EU-2 Orchestration system

Incident Report for Platform.sh

Postmortem

This incident was caused by resource contention in our orchestration layer. One of the components had a memory leak which resulted in a host using large amounts of swap which put additional stress on the other services run on the host. As a result, several hosts rebooted as they lost their connection to the orchestration layer. This incident affected one third of the EU-2 region hosts.

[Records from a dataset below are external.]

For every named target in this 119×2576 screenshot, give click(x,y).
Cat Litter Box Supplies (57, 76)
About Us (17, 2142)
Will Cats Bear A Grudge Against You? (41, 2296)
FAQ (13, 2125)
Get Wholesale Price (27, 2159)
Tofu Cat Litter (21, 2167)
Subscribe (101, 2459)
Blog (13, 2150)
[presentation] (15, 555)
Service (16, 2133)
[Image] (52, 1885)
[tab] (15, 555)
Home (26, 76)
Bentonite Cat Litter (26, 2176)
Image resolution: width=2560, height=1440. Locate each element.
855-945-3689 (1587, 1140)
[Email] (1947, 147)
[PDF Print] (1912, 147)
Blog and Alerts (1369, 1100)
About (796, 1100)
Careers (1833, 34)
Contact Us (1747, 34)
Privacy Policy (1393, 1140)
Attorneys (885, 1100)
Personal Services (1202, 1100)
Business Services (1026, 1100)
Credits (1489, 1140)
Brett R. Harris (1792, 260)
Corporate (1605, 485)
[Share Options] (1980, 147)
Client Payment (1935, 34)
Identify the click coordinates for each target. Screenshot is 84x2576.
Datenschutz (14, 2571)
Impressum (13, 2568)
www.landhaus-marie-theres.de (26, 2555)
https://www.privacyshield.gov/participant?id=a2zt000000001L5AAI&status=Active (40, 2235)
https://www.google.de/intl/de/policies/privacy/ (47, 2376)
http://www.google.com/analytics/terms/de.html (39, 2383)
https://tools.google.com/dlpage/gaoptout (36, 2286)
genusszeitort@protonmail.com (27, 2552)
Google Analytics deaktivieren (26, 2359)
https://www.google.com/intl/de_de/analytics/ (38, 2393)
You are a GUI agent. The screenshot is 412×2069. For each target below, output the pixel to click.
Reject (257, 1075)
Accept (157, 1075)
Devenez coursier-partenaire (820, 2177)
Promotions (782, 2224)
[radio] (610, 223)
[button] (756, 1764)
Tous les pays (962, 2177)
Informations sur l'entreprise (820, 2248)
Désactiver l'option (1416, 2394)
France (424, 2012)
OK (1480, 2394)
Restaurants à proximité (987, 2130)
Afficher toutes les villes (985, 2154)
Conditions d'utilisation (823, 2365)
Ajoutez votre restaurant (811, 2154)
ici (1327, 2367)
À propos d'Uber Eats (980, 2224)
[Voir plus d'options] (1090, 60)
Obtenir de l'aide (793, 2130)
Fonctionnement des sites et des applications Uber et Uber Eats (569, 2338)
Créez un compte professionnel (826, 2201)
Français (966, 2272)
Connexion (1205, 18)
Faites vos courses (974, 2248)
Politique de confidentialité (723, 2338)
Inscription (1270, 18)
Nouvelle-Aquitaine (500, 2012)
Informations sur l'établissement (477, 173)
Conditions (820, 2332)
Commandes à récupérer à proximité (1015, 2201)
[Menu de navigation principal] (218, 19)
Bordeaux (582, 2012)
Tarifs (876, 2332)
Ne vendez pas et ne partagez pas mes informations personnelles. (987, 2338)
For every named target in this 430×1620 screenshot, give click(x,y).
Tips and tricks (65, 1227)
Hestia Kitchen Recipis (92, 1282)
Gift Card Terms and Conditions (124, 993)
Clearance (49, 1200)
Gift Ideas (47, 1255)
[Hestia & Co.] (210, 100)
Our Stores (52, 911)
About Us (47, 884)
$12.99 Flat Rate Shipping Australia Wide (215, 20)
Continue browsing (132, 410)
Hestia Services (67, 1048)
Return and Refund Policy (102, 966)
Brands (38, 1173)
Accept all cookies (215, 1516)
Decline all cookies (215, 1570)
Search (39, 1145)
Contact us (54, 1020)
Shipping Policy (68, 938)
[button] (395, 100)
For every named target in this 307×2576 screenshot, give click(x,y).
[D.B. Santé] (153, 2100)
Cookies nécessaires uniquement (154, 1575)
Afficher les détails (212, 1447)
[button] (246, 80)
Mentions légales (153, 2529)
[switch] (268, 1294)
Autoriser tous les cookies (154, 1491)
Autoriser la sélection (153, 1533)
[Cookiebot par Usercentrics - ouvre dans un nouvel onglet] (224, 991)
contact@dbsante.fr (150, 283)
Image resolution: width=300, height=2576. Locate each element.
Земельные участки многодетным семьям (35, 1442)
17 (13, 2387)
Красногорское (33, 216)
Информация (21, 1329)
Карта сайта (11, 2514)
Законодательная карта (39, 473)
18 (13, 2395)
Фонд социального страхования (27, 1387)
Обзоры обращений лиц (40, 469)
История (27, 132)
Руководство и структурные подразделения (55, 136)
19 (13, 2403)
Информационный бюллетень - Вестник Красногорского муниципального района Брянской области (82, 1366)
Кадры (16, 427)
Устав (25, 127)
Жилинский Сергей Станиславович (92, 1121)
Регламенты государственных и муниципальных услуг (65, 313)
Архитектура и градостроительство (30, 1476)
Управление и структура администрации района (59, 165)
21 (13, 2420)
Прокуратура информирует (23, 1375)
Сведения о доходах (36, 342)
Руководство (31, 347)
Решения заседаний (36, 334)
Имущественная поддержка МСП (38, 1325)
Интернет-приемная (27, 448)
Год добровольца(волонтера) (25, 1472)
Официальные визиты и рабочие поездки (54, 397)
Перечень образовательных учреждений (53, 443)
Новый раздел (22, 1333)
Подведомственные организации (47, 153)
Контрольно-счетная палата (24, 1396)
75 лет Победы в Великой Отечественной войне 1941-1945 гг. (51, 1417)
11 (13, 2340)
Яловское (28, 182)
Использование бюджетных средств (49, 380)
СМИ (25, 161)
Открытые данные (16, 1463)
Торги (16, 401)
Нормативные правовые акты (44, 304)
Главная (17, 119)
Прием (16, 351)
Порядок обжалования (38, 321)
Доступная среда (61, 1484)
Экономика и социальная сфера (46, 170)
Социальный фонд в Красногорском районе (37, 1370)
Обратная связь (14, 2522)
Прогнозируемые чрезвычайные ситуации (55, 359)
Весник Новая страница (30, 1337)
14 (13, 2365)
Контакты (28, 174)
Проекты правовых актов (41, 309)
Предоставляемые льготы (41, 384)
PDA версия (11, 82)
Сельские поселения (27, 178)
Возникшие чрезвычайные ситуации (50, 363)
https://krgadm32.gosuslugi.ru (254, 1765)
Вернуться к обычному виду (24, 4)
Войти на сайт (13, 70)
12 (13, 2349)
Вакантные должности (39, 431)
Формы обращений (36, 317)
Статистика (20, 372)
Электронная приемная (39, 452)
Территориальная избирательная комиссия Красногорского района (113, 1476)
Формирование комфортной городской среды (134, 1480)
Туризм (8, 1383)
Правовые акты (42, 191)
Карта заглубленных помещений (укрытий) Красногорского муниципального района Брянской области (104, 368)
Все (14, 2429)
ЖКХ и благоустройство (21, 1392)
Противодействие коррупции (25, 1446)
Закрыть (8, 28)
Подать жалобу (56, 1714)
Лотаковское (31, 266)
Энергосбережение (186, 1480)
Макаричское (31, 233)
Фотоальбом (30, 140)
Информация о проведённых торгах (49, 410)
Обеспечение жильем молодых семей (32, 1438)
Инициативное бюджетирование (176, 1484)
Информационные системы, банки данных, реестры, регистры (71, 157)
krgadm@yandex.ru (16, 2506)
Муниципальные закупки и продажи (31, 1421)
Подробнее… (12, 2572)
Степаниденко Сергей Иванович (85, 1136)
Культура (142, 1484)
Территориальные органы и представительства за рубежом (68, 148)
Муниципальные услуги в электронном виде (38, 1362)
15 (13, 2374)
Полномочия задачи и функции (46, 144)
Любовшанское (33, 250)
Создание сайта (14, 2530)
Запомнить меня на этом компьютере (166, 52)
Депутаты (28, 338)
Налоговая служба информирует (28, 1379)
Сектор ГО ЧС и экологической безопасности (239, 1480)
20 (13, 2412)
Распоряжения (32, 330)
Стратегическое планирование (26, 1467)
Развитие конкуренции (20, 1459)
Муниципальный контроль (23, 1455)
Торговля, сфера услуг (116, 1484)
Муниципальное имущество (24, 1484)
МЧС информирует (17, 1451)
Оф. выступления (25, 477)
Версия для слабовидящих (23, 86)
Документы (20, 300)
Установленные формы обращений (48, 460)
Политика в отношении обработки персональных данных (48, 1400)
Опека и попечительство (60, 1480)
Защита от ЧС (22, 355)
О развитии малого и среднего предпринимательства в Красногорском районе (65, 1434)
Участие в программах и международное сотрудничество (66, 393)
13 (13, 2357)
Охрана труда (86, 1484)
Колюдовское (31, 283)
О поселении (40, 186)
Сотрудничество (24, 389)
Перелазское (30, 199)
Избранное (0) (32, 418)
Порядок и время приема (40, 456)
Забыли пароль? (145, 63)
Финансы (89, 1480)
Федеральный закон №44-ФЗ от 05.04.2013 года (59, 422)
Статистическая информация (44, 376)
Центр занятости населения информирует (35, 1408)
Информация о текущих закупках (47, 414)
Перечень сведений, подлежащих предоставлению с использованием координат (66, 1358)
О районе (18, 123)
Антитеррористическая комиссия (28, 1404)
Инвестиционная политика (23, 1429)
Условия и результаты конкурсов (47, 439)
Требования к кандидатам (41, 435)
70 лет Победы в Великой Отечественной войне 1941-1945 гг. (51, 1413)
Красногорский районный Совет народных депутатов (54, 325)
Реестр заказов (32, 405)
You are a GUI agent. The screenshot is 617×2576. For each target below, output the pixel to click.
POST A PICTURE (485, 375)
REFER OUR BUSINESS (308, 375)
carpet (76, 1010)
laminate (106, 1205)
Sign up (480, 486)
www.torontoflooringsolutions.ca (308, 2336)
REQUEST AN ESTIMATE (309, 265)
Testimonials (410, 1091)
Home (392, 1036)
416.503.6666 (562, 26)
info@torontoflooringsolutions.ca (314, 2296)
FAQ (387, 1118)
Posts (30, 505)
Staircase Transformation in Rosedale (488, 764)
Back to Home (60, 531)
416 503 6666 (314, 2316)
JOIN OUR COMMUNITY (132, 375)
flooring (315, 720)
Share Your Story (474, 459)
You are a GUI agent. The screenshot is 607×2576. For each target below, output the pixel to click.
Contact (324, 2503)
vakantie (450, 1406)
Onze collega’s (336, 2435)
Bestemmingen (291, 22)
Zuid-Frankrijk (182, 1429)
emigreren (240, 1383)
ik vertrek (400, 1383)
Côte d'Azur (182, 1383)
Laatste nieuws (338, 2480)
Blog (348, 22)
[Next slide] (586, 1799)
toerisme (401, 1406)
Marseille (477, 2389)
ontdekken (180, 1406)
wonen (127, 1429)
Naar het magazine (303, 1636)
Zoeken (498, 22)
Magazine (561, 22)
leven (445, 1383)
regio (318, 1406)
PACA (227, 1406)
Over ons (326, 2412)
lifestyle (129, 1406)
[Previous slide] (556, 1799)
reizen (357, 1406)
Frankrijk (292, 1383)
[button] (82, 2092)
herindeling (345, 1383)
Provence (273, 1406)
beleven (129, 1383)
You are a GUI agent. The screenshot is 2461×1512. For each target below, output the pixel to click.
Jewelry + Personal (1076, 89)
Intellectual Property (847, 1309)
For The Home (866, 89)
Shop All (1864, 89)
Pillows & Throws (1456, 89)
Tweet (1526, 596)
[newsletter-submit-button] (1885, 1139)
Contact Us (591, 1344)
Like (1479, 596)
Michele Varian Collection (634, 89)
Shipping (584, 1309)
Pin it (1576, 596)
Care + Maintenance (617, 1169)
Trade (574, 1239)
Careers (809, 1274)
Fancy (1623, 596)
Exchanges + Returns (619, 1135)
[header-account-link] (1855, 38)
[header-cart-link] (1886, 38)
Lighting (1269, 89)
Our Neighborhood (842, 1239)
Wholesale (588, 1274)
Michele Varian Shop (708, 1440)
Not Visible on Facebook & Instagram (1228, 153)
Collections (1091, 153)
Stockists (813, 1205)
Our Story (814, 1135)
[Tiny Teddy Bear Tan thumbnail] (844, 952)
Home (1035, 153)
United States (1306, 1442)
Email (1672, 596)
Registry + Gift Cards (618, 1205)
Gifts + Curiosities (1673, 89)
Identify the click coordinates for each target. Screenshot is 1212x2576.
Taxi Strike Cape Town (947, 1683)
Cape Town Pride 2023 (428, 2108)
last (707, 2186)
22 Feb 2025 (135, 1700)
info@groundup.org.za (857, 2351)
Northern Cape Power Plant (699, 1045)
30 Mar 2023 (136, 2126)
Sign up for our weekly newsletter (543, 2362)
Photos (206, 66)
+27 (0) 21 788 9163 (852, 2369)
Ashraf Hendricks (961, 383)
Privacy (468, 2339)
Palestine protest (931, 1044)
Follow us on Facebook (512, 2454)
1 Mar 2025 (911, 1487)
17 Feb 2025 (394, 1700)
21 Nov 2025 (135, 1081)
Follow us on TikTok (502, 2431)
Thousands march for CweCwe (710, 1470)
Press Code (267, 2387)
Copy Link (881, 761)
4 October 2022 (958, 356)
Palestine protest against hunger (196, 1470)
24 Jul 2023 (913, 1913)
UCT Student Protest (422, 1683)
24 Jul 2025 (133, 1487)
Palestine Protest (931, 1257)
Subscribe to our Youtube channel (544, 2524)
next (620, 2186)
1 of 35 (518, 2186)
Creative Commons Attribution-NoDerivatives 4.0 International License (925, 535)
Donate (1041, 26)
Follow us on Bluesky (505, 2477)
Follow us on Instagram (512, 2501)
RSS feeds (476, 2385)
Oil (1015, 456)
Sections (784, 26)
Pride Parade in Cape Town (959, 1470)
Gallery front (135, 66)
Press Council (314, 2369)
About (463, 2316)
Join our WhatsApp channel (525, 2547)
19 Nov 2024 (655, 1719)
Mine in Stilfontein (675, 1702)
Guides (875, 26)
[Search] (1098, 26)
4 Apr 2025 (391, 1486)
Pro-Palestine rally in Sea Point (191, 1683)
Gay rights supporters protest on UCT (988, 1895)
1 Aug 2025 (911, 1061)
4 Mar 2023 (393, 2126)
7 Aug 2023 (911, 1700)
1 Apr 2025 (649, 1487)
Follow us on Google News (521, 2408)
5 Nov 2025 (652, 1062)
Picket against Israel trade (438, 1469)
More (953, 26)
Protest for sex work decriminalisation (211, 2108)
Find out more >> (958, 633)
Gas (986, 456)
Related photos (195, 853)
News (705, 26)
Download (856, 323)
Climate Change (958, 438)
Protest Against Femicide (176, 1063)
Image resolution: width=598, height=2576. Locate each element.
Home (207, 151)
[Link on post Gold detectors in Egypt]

Fixes deployed during maintenance on Wednesday November 21st:

Split orchestration components on dedicated hosts
Fix for the memory leak in the coordinator process.
Fix for a bug in an upstream library used in the orchestration software.
Fix for a networking bug preventing project recovery after reallocation.

‌

We are continuing to monitor the situation closely to ensure the issue does not present again.

Posted Nov 22, 2018 - 19:34 UTC

Resolved

This incident has been resolved.

Posted Nov 20, 2018 - 03:16 UTC

Update

We are continuing to monitor services in the EU-2 region. Please open a support ticket if you are still experiencing troubles.

Posted Nov 20, 2018 - 02:48 UTC

Monitoring

All services have been restored. If your site is not back up, please redeploy or create a support ticket.

Posted Nov 20, 2018 - 02:11 UTC

Identified

Services are recovering

Posted Nov 20, 2018 - 01:55 UTC

Investigating

We are currently investigating an outage with the Orchestration system on Platform EU-2 region.
Live and dev sites are affected.

Posted Nov 20, 2018 - 01:45 UTC

This incident affected: Europe (West 2) (eu-2.platform.sh).